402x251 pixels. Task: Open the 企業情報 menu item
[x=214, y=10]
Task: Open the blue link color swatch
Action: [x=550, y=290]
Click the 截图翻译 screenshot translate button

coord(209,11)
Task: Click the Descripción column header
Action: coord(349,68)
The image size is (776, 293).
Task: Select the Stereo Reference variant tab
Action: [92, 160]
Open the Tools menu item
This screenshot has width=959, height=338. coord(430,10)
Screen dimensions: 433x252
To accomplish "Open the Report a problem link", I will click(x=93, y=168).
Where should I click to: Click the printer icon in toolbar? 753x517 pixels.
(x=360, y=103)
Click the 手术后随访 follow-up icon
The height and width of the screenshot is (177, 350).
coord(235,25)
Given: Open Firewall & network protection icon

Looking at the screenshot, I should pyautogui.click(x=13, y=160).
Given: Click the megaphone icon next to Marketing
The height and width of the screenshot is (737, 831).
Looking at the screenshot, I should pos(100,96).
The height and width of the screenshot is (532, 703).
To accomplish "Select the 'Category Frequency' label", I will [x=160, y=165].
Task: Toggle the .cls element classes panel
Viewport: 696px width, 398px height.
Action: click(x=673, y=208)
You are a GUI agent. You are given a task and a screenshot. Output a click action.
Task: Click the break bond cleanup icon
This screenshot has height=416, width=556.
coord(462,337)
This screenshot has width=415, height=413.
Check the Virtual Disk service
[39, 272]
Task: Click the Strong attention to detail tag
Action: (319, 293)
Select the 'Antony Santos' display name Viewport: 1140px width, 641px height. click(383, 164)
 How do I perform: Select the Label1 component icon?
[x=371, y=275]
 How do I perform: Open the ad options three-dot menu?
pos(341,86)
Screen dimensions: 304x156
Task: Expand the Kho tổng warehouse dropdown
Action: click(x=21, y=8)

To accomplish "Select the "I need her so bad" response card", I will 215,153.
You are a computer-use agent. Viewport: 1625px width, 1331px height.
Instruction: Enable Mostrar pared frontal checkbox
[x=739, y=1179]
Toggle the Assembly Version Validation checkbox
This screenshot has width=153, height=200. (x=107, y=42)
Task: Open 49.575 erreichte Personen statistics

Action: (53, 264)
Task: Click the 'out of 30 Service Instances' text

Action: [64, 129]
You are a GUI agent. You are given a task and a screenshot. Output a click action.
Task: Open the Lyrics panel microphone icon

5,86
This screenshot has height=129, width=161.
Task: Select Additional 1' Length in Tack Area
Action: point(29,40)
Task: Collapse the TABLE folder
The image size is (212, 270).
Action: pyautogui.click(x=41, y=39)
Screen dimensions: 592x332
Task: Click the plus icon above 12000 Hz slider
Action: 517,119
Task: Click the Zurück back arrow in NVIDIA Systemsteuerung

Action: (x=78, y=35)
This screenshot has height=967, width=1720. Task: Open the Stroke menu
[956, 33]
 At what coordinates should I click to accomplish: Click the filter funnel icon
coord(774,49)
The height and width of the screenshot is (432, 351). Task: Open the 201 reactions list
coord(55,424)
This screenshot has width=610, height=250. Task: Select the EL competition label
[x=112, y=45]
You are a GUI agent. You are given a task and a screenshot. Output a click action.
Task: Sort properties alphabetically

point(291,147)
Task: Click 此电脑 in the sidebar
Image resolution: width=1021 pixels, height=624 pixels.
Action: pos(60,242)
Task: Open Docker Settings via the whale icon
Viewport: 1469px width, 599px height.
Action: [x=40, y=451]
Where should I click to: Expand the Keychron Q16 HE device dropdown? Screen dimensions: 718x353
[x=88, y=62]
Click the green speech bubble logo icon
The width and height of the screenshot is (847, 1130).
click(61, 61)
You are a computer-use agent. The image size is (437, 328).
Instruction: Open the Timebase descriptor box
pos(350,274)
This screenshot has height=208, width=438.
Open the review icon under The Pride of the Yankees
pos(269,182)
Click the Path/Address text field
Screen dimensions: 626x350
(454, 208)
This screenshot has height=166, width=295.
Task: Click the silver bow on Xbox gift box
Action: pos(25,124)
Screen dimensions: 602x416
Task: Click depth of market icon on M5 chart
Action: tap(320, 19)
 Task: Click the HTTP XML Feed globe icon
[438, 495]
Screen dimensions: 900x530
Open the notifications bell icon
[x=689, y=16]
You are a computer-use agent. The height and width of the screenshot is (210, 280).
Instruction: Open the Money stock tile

※ ※ ※

What is required. Each entry should be duplicated exactly as it was given.

Answer section.
402x251 pixels. Task: Open the 企業情報 menu item
[x=214, y=10]
Task: Open the blue link color swatch
Action: [x=550, y=290]
Click the 截图翻译 screenshot translate button

coord(209,11)
Task: Click the Descripción column header
Action: coord(349,68)
The image size is (776, 293).
Task: Select the Stereo Reference variant tab
Action: [92, 160]
Open the Tools menu item
This screenshot has width=959, height=338. coord(430,10)
Screen dimensions: 433x252
To accomplish "Open the Report a problem link", I will click(x=93, y=168).
Where should I click to: Click the printer icon in toolbar? 753x517 pixels.
(x=360, y=103)
Click the 手术后随访 follow-up icon
The height and width of the screenshot is (177, 350).
coord(235,25)
Given: Open Firewall & network protection icon

Looking at the screenshot, I should pyautogui.click(x=13, y=160).
Given: Click the megaphone icon next to Marketing
The height and width of the screenshot is (737, 831).
Looking at the screenshot, I should pos(100,96).
The height and width of the screenshot is (532, 703).
To accomplish "Select the 'Category Frequency' label", I will [x=160, y=165].
Task: Toggle the .cls element classes panel
Viewport: 696px width, 398px height.
Action: click(x=673, y=208)
You are a GUI agent. You are given a task and a screenshot. Output a click action.
Task: Click the break bond cleanup icon
This screenshot has height=416, width=556.
coord(462,337)
This screenshot has width=415, height=413.
Check the Virtual Disk service
[39, 272]
Task: Click the Strong attention to detail tag
Action: (319, 293)
Select the 'Antony Santos' display name Viewport: 1140px width, 641px height. click(383, 164)
 How do I perform: Select the Label1 component icon?
[x=371, y=275]
 How do I perform: Open the ad options three-dot menu?
pos(341,86)
Screen dimensions: 304x156
Task: Expand the Kho tổng warehouse dropdown
Action: click(x=21, y=8)

To accomplish "Select the "I need her so bad" response card", I will 215,153.
You are a computer-use agent. Viewport: 1625px width, 1331px height.
Instruction: Enable Mostrar pared frontal checkbox
[x=739, y=1179]
Toggle the Assembly Version Validation checkbox
This screenshot has width=153, height=200. (x=107, y=42)
Task: Open 49.575 erreichte Personen statistics

Action: (53, 264)
Task: Click the 'out of 30 Service Instances' text

Action: [64, 129]
You are a GUI agent. You are given a task and a screenshot. Output a click action.
Task: Open the Lyrics panel microphone icon

5,86
This screenshot has height=129, width=161.
Task: Select Additional 1' Length in Tack Area
Action: point(29,40)
Task: Collapse the TABLE folder
The image size is (212, 270).
Action: pyautogui.click(x=41, y=39)
Screen dimensions: 592x332
Task: Click the plus icon above 12000 Hz slider
Action: 517,119
Task: Click the Zurück back arrow in NVIDIA Systemsteuerung

Action: (x=78, y=35)
This screenshot has height=967, width=1720. Task: Open the Stroke menu
[956, 33]
 At what coordinates should I click to accomplish: Click the filter funnel icon
coord(774,49)
The height and width of the screenshot is (432, 351). Task: Open the 201 reactions list
coord(55,424)
This screenshot has width=610, height=250. Task: Select the EL competition label
[x=112, y=45]
You are a GUI agent. You are given a task and a screenshot. Output a click action.
Task: Sort properties alphabetically

point(291,147)
Task: Click 此电脑 in the sidebar
Image resolution: width=1021 pixels, height=624 pixels.
Action: pos(60,242)
Task: Open Docker Settings via the whale icon
Viewport: 1469px width, 599px height.
Action: [x=40, y=451]
Where should I click to: Expand the Keychron Q16 HE device dropdown? Screen dimensions: 718x353
[x=88, y=62]
Click the green speech bubble logo icon
The width and height of the screenshot is (847, 1130).
click(61, 61)
You are a computer-use agent. The image size is (437, 328).
Instruction: Open the Timebase descriptor box
pos(350,274)
This screenshot has height=208, width=438.
Open the review icon under The Pride of the Yankees
pos(269,182)
Click the Path/Address text field
Screen dimensions: 626x350
(454, 208)
This screenshot has height=166, width=295.
Task: Click the silver bow on Xbox gift box
Action: pos(25,124)
Screen dimensions: 602x416
Task: Click depth of market icon on M5 chart
Action: tap(320, 19)
 Task: Click the HTTP XML Feed globe icon
[438, 495]
Screen dimensions: 900x530
Open the notifications bell icon
[x=689, y=16]
You are a computer-use agent. The height and width of the screenshot is (210, 280).
Instruction: Open the Money stock tile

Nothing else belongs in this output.